[Records of locating words and items]
-=-=-=-=-
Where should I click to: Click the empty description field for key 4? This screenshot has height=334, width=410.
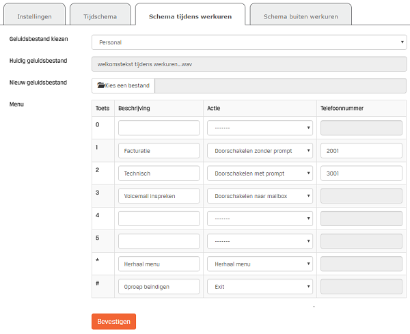tap(159, 219)
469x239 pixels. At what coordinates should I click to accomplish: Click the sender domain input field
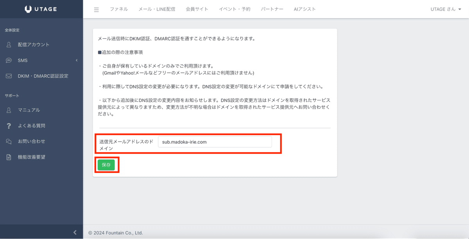point(215,142)
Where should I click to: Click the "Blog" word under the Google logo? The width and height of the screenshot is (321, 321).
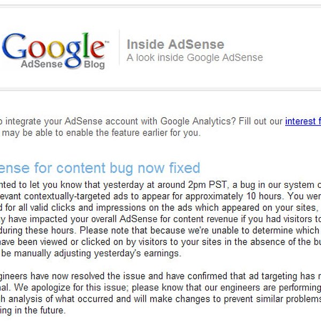click(x=94, y=65)
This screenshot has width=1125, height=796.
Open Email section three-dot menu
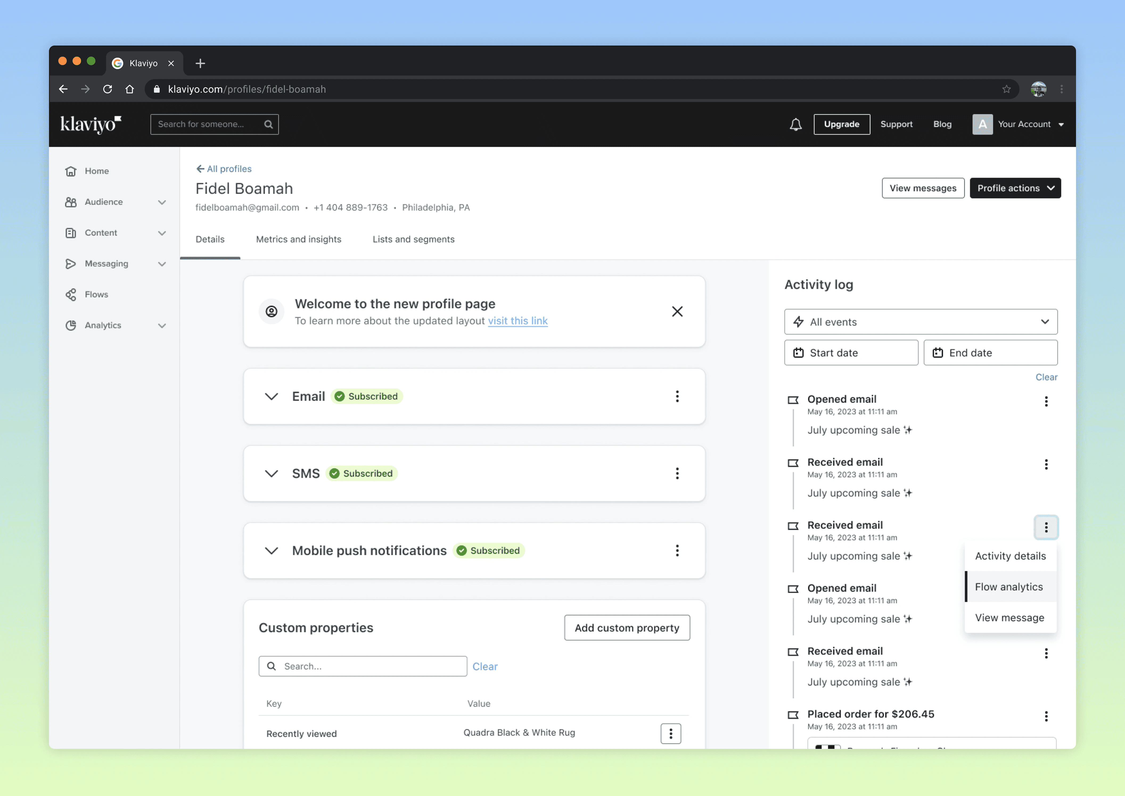pos(677,396)
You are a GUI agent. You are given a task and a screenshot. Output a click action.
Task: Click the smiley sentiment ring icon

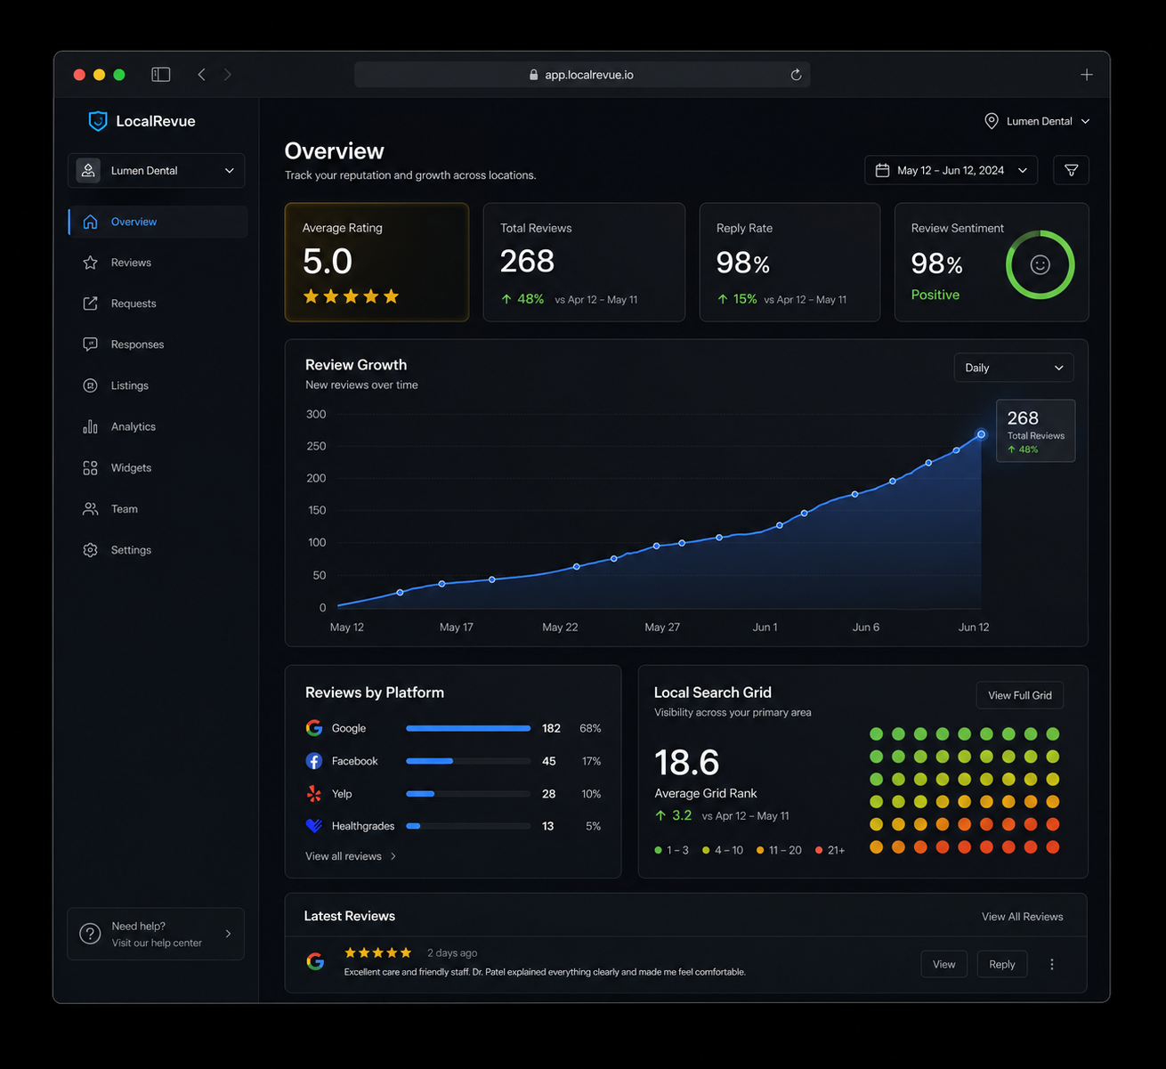[x=1040, y=264]
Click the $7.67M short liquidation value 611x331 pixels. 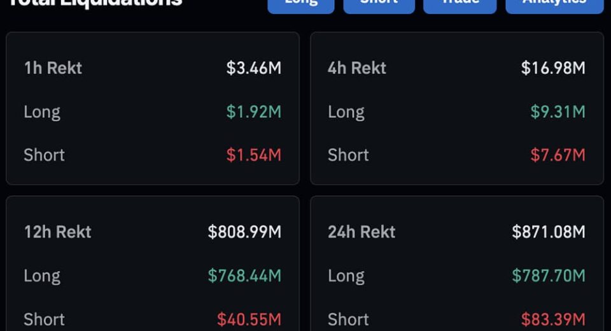[x=558, y=155]
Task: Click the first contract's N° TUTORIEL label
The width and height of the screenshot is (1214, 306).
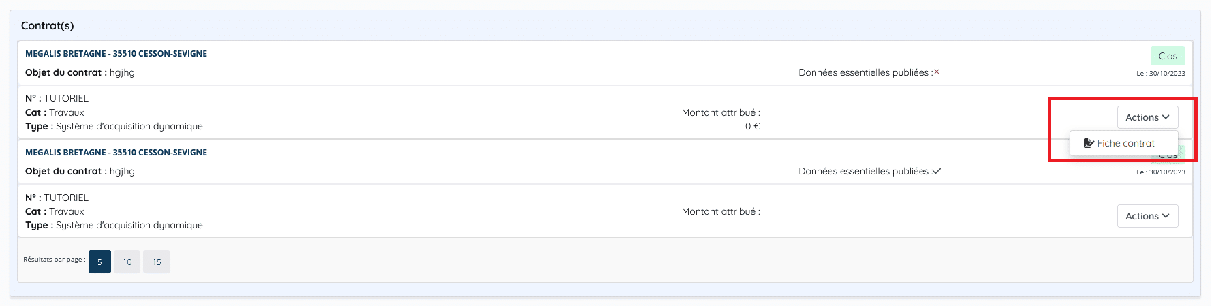Action: tap(57, 98)
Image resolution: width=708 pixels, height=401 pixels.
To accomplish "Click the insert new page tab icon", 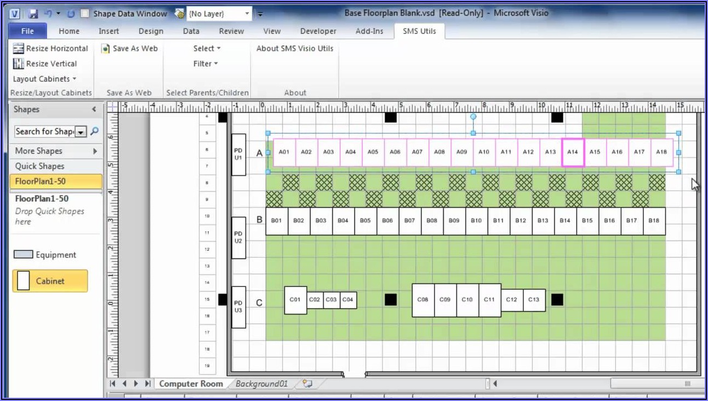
-=-=-=-=-
_Work to complete:_ Output the data from its beginning through the line containing "click(x=94, y=65)" as a JSON list of strings, one string per line, omitting any blank lines. Leave the pictures out of the answer.

_The reply:_
[
  "Where should I click to: Click the empty description field for key 4? This screenshot has height=334, width=410.",
  "tap(159, 219)",
  "469x239 pixels. At what coordinates should I click to accomplish: Click the sender domain input field",
  "point(215,142)",
  "Where should I click to: Click the \"Blog\" word under the Google logo? The width and height of the screenshot is (321, 321).",
  "click(x=94, y=65)"
]